What you need to do:
Give again, word for word, the line holding "You are a computer-use agent. Screen" and every line after it through the end of the data below. Omit pictures.

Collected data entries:
__________

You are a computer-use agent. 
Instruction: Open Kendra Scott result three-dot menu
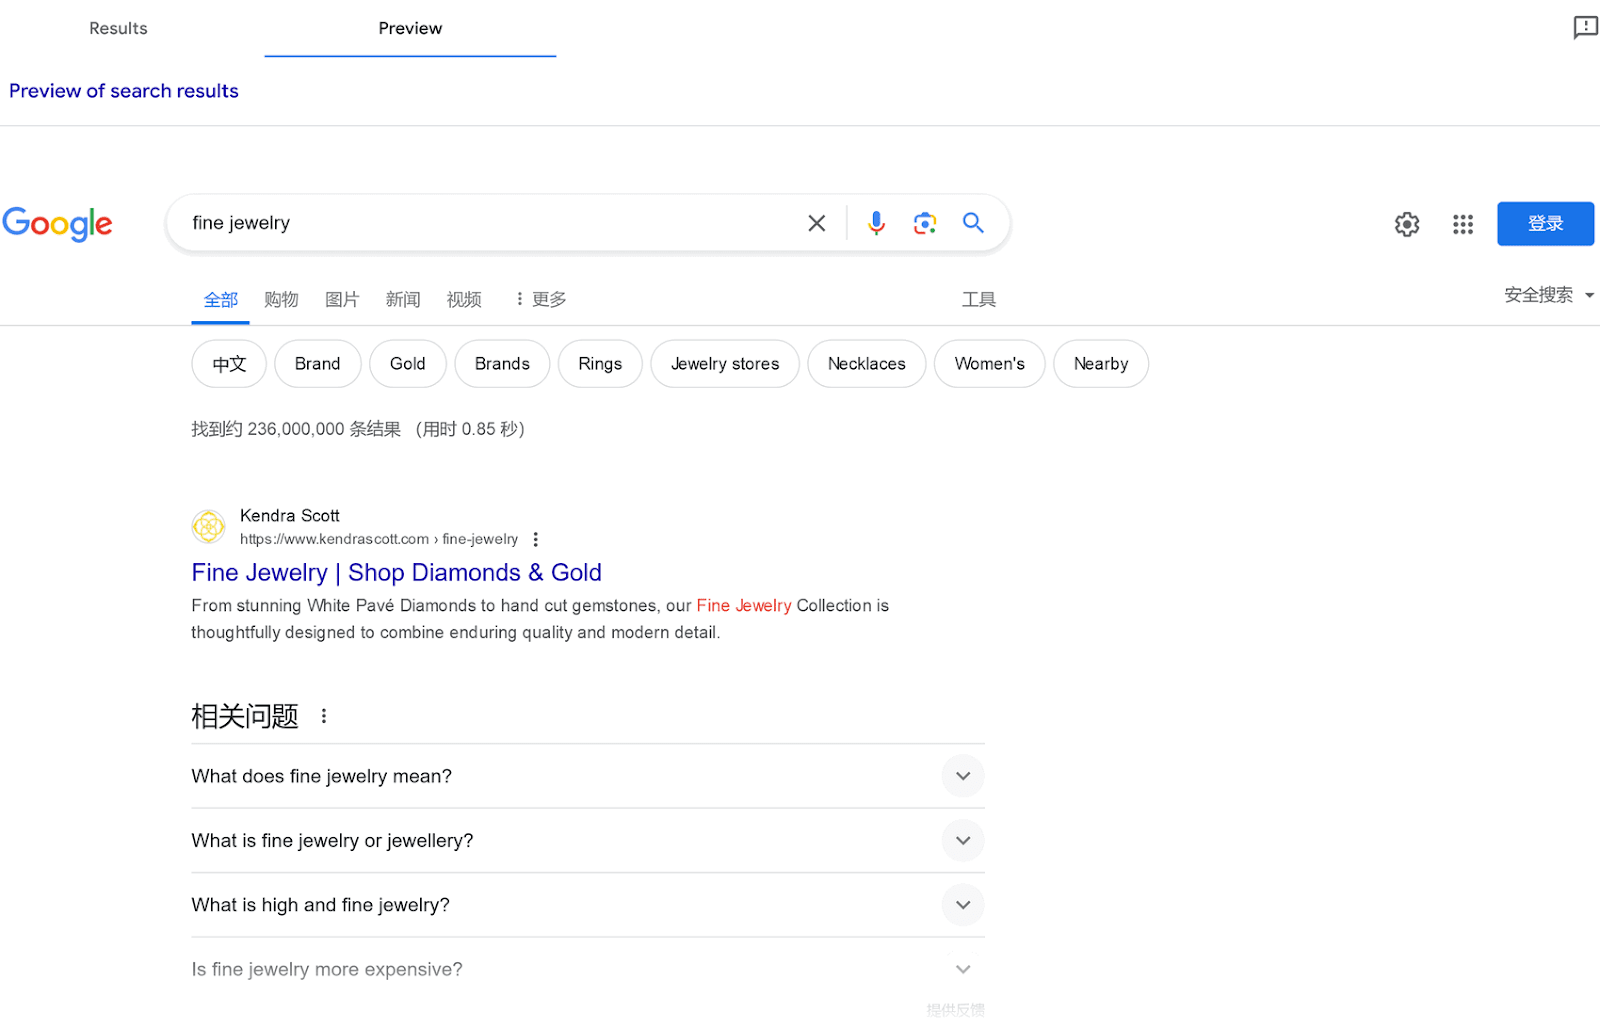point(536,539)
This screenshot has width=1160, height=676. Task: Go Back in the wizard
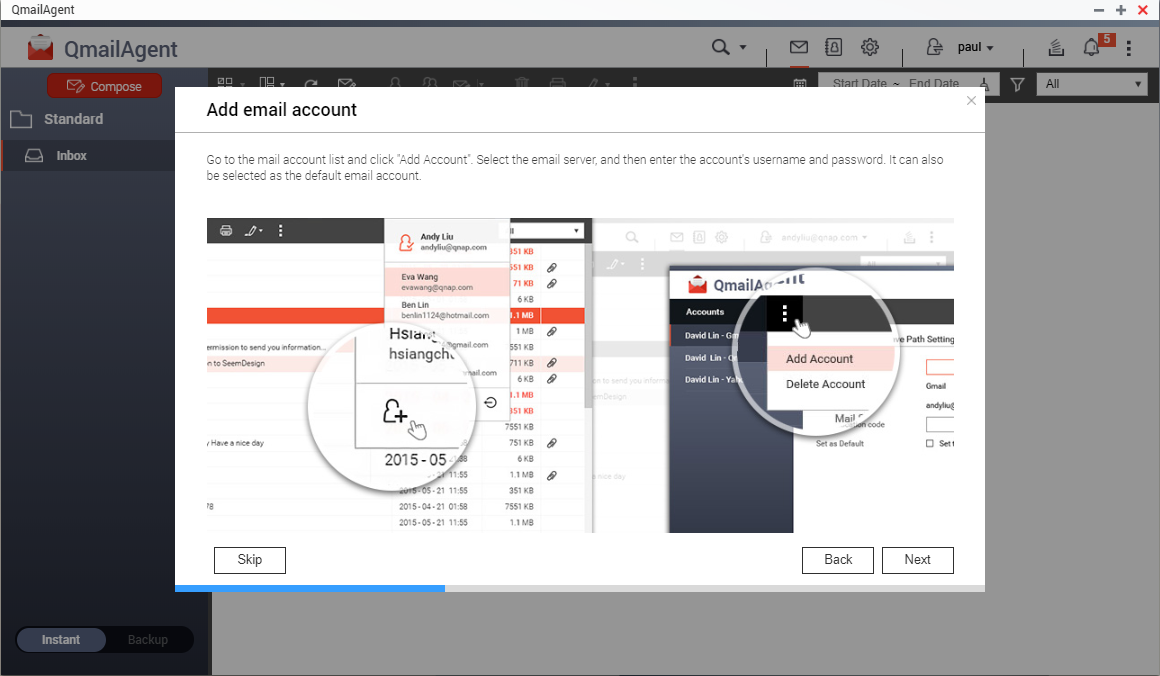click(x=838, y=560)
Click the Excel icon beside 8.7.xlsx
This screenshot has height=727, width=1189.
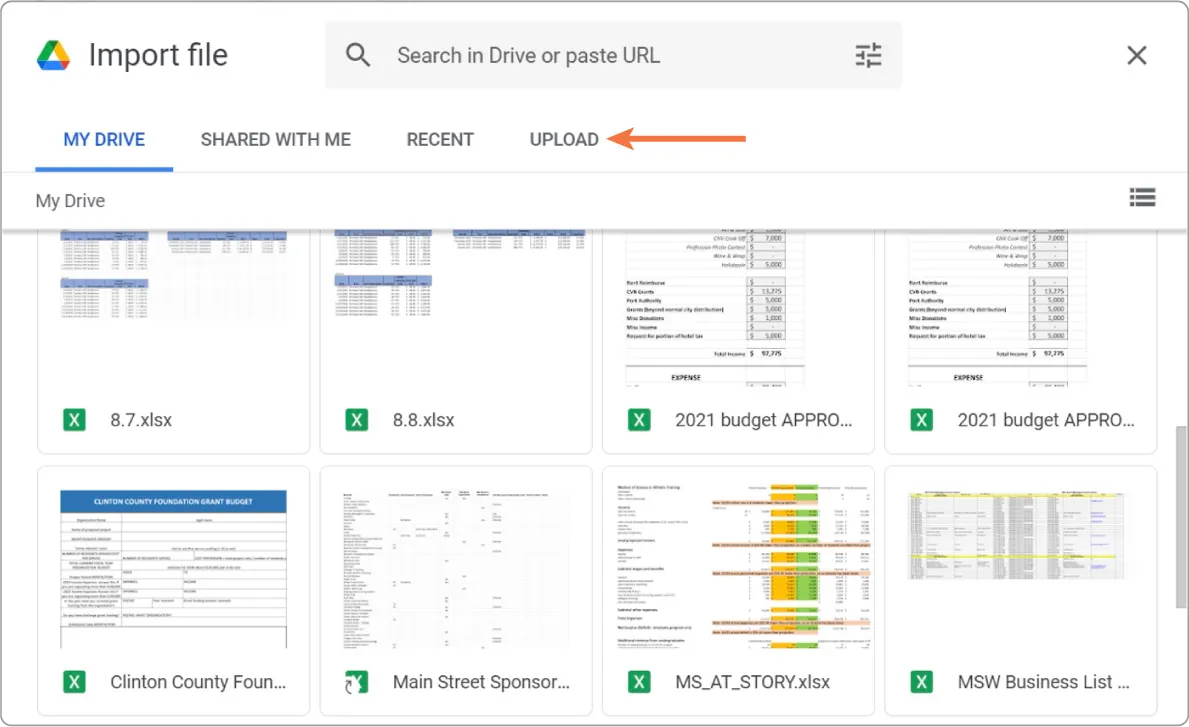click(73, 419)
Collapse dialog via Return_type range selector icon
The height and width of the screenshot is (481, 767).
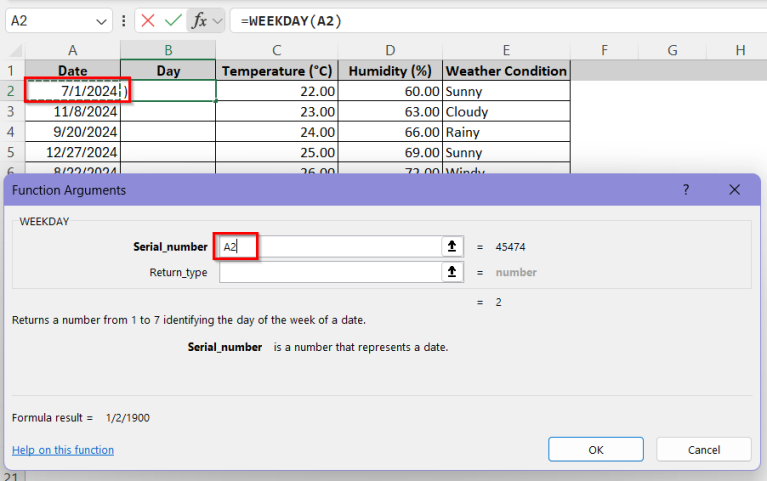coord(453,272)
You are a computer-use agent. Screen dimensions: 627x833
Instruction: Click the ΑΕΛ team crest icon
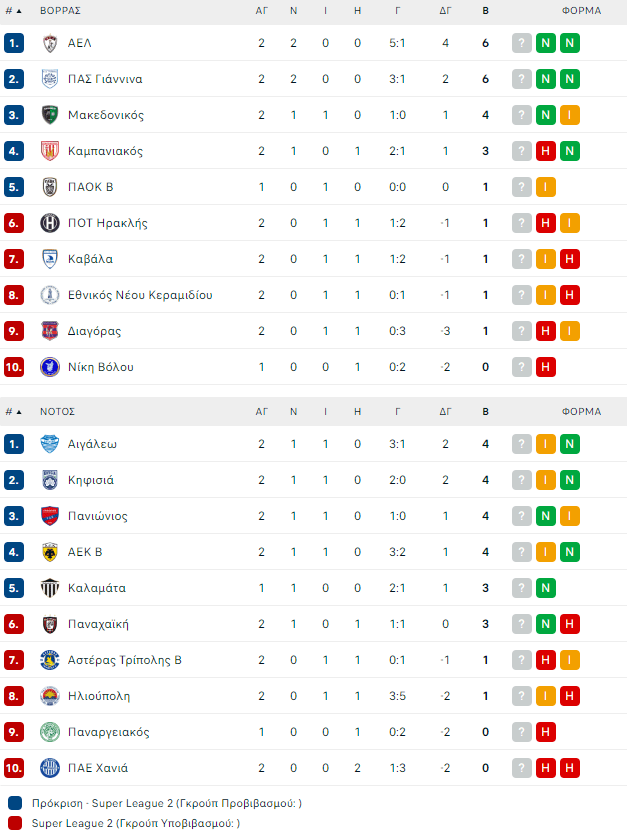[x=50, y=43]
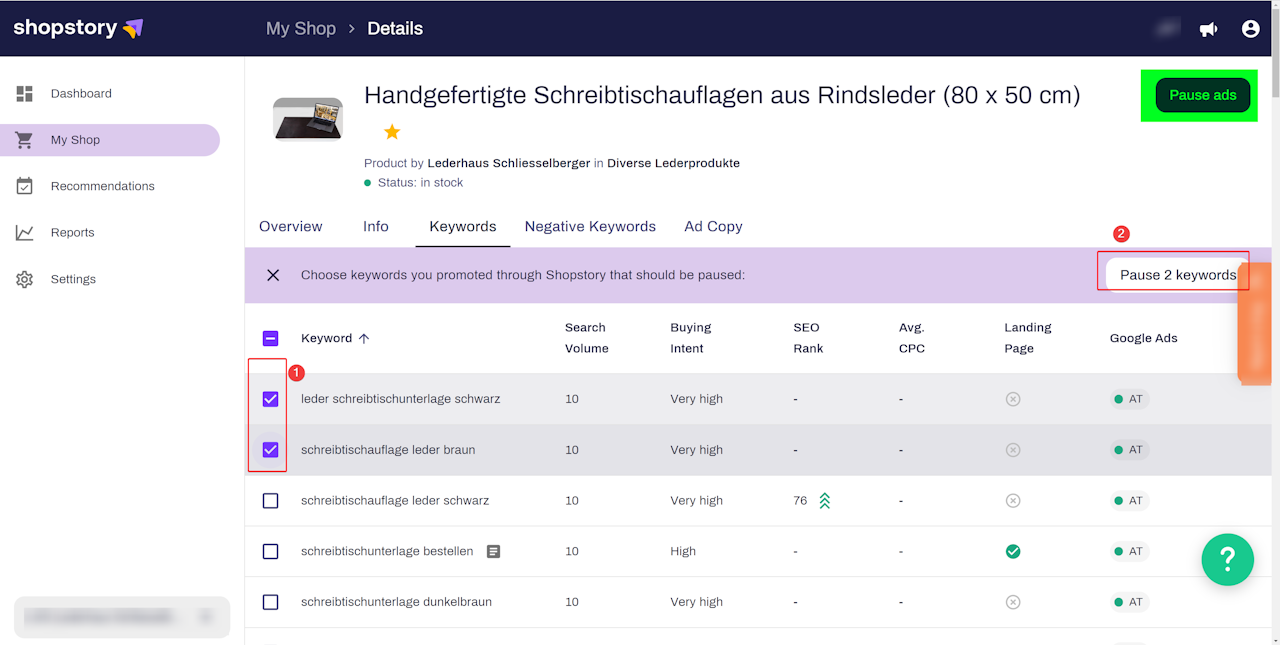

__________

Final answer:
You are a computer-use agent. Screen dimensions: 627x833
Instruction: Click the ΑΕΛ team crest icon
[x=50, y=43]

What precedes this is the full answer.